Add the $url object representing single page in the sitemap.

Accepts blessed objects implementing WWW::Sitemap::XML::URL::Interface.

Otherwise the arguments %attrs are passed as-is to create new WWW::Sitemap::XML::URL object.

    $map->add(
        loc => 'http://mywebsite.com/',
        lastmod => '2010-11-22',
        changefreq => 'monthly',
        priority => 1.0,
    );

    # single url argument
    $map->add( 'http://mywebsite.com/' );

    # is same as
    $map->add( loc => 'http://mywebsite.com/' );

Performs basic validation of urls added:

  • maximum of 50 000 urls in single sitemap

  • URL no longer then 2048 characters

  • all URLs should use the same protocol and reside on same host

load($sitemap)

    $map->load( $sitemap );

It is a shortcut for:

    $map->add($_) for $map->read($sitemap);

Please see "read" for details.

read($sitemap)

    my @urls = $map->read( $sitemap );

Read the content of $sitemap and return the list of WWW::Sitemap::XML::URL objects representing single <url> element.

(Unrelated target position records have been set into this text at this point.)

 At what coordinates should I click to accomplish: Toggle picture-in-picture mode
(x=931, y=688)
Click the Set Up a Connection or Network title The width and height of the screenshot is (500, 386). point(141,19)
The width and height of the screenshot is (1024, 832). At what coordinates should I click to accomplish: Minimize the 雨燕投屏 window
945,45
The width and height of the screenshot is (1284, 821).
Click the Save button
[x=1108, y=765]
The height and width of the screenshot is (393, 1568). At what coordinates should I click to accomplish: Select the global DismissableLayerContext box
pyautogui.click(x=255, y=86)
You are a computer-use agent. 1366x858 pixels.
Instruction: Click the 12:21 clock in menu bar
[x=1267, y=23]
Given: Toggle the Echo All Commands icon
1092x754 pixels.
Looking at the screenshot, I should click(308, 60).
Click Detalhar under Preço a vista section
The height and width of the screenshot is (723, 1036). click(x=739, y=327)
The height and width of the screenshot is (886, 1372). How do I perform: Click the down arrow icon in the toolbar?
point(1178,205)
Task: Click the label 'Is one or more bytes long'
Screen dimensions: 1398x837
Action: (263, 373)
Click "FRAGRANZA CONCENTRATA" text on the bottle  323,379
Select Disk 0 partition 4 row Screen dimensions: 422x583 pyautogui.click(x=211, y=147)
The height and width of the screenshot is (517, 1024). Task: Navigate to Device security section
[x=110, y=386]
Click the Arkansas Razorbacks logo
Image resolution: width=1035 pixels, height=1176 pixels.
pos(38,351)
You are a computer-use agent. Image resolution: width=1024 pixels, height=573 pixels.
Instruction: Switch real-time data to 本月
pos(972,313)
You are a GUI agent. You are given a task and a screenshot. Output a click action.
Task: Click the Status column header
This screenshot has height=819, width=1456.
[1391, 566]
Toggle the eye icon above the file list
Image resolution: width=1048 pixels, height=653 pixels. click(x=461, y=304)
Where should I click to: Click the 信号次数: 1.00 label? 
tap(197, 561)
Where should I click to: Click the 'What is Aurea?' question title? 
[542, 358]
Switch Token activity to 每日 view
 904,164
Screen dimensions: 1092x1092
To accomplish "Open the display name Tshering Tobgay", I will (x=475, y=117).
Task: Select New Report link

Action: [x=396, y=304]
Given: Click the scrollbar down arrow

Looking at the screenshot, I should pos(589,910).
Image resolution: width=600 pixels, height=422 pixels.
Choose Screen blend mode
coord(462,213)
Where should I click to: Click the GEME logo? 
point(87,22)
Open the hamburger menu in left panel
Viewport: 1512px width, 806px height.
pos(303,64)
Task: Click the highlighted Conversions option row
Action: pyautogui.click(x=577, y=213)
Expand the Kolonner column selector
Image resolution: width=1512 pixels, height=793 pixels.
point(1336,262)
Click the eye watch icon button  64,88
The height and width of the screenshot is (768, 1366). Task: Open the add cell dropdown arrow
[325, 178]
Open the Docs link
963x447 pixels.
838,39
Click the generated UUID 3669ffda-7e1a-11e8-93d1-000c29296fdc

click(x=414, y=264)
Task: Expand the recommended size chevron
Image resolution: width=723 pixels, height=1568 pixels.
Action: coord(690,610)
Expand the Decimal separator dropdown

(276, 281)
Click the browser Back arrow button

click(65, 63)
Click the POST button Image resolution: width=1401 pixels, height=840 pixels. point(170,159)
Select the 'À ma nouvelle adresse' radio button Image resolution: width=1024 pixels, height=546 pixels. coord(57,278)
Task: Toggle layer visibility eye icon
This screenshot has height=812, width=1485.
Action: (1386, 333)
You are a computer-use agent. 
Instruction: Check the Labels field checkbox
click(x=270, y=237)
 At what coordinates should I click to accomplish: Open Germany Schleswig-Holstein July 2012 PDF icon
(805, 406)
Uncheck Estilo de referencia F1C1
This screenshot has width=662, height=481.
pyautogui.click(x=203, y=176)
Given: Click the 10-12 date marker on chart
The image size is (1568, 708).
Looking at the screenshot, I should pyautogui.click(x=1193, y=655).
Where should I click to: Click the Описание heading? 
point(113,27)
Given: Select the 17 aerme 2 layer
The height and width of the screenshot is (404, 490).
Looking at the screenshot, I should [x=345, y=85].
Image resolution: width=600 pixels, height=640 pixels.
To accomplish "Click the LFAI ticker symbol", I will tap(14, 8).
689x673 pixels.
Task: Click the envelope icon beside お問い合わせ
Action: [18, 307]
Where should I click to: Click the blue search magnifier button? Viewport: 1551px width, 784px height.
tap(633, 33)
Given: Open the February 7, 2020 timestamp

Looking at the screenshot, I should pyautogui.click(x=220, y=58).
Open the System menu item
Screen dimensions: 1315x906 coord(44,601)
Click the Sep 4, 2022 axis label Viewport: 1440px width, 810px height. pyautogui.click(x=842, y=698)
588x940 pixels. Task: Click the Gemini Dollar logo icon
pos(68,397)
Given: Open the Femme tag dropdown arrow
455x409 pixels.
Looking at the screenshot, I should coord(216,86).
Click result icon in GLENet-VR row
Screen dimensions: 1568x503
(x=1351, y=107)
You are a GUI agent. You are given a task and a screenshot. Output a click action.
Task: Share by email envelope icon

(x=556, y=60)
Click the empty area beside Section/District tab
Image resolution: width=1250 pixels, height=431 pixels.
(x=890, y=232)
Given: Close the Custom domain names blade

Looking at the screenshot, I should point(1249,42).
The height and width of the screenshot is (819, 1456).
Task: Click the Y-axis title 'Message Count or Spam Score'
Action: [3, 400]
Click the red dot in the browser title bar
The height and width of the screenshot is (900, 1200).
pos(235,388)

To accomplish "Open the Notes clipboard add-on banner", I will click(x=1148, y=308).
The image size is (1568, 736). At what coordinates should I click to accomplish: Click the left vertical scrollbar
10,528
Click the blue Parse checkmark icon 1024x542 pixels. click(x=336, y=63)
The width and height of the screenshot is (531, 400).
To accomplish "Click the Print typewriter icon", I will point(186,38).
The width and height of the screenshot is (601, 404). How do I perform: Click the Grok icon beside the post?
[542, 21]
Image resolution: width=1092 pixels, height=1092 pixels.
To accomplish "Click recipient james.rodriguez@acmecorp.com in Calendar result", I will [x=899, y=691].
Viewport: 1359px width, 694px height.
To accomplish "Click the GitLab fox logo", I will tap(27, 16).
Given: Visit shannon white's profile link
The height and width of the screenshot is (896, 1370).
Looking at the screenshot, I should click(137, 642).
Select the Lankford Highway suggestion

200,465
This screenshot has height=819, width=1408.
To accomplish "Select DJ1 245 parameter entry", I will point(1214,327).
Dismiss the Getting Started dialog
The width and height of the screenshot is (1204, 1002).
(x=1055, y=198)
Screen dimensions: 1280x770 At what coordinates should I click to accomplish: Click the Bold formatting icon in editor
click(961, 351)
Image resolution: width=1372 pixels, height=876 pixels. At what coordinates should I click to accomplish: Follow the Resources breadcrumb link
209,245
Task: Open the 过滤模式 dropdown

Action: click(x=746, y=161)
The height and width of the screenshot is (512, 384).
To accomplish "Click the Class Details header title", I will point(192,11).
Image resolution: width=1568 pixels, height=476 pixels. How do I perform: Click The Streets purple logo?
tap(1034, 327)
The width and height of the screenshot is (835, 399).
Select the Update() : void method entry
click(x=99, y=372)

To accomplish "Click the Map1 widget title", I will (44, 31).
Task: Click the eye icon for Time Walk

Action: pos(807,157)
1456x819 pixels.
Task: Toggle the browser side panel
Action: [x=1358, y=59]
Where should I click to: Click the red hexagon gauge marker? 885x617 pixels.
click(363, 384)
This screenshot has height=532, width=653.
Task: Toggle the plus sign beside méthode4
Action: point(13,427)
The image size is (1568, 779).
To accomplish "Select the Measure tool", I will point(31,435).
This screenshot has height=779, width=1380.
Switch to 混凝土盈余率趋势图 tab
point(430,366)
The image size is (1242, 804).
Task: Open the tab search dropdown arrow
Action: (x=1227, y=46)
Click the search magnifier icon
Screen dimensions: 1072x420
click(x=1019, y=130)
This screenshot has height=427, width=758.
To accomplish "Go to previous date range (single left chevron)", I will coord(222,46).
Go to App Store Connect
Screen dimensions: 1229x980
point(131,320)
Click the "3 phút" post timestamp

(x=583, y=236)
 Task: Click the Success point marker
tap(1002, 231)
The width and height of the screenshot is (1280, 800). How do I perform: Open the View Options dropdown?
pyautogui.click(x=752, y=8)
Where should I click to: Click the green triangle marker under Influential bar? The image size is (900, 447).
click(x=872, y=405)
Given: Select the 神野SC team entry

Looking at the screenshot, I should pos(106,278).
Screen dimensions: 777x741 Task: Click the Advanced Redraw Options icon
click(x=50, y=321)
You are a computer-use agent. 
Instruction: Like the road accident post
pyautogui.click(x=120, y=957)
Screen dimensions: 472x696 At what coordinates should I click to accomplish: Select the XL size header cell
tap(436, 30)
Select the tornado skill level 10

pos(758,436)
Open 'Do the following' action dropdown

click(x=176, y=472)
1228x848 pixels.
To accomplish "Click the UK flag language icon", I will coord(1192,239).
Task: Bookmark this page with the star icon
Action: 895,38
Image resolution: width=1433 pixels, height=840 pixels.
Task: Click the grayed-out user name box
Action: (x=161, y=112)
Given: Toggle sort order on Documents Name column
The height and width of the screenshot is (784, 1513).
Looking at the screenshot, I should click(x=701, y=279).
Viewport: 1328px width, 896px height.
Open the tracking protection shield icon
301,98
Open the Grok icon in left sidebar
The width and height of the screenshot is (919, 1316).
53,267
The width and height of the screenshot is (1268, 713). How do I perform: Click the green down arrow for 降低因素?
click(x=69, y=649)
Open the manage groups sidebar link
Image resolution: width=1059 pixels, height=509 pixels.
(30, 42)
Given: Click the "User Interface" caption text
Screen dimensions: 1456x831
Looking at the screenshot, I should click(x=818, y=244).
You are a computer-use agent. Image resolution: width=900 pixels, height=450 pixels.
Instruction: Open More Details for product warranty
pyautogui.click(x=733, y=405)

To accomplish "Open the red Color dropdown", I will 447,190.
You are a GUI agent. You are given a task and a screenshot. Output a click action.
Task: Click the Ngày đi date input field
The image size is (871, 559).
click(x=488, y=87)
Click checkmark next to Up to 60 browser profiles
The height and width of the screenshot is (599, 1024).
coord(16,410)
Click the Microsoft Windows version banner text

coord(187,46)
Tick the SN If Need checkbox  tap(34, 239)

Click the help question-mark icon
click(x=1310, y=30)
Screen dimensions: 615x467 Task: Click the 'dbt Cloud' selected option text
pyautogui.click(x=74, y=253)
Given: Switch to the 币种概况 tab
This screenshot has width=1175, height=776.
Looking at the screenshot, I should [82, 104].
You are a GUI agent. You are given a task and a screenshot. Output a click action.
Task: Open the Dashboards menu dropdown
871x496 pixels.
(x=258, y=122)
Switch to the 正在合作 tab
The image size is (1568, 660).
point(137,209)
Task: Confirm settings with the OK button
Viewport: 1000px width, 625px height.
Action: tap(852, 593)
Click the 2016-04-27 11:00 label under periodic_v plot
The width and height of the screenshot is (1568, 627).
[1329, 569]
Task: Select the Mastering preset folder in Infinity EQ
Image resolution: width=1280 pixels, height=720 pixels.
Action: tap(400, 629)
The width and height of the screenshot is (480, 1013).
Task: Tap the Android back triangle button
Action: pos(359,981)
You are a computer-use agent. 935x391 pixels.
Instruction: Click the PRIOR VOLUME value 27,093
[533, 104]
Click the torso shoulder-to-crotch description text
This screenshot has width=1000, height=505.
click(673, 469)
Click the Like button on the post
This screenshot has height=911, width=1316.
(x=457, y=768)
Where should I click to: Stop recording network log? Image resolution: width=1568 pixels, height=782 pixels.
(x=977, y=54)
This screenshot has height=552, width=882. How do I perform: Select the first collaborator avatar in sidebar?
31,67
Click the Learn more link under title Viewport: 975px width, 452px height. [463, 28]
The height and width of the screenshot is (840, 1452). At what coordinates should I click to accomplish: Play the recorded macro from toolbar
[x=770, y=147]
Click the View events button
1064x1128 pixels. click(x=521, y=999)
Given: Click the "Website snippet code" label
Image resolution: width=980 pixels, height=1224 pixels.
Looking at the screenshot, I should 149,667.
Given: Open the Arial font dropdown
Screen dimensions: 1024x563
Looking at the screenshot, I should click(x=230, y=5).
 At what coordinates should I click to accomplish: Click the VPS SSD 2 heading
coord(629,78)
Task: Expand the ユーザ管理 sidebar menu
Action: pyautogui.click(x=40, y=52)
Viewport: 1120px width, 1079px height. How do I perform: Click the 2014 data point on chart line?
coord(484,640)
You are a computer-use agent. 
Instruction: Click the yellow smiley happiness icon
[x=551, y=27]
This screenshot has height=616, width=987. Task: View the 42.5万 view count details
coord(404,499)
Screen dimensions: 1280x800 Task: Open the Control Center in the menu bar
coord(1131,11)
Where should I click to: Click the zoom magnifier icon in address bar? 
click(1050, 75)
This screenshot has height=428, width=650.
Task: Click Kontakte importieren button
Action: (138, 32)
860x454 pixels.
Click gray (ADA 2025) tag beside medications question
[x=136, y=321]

$sitemap could be either a string containing the whole XML sitemap, a filename of a sitemap file or an open IO::Handle.

write($file, %options)

    # write to file
    $map->write( 'sitemap.xml', pretty_print => 'indented');

    # or
    my $fh = IO::File->new();
    $fh->open("sitemap.xml", ">:utf8");
    $map->write( $fh, pretty_print => 'indented');
    $cfh->close;

    # write compressed
    $map->write( 'sitemap.xml.gz' );

    # or
    my $cfh = IO::Zlib->new();
    $cfh->open("sitemap.xml.gz", "wb9");
    $map->write( $cfh );
    $cfh->close;

Write XML sitemap to $file - a file name or IO::Handle object.

If file names ends in .gz then the output file will be compressed using IO::Zlib.

Optional %options are passed to flush or print_to_file methods (depending on the type of $file, respectively for file handle and file name) as decribed in XML::Twig.

as_xml

    my $xml = $map->as_xml;

    $xml->set_pretty_print('indented');

    open SITEMAP, ">sitemap.xml";
    print SITEMAP $xml->sprint;
    close SITEMAP;

    # write compressed
    $xml->set_pretty_print('none');

    my $cfh = IO::Zlib->new();
    $cfh->open("sitemap.xml.gz", "wb9");

    print $cfh $xml->sprint;

    $cfh->close;

Returns XML::Twig object representing the sitemap in XML format.

SEE ALSO

AUTHOR

Alex J. G. Burzyński <ajgb@cpan.org>

COPYRIGHT AND LICENSE

This software is copyright (c) 2010 by Alex J. G. Burzyński <ajgb@cpan.org>.

This is free software; you can redistribute it and/or modify it under the same terms as the Perl 5 programming language system itself.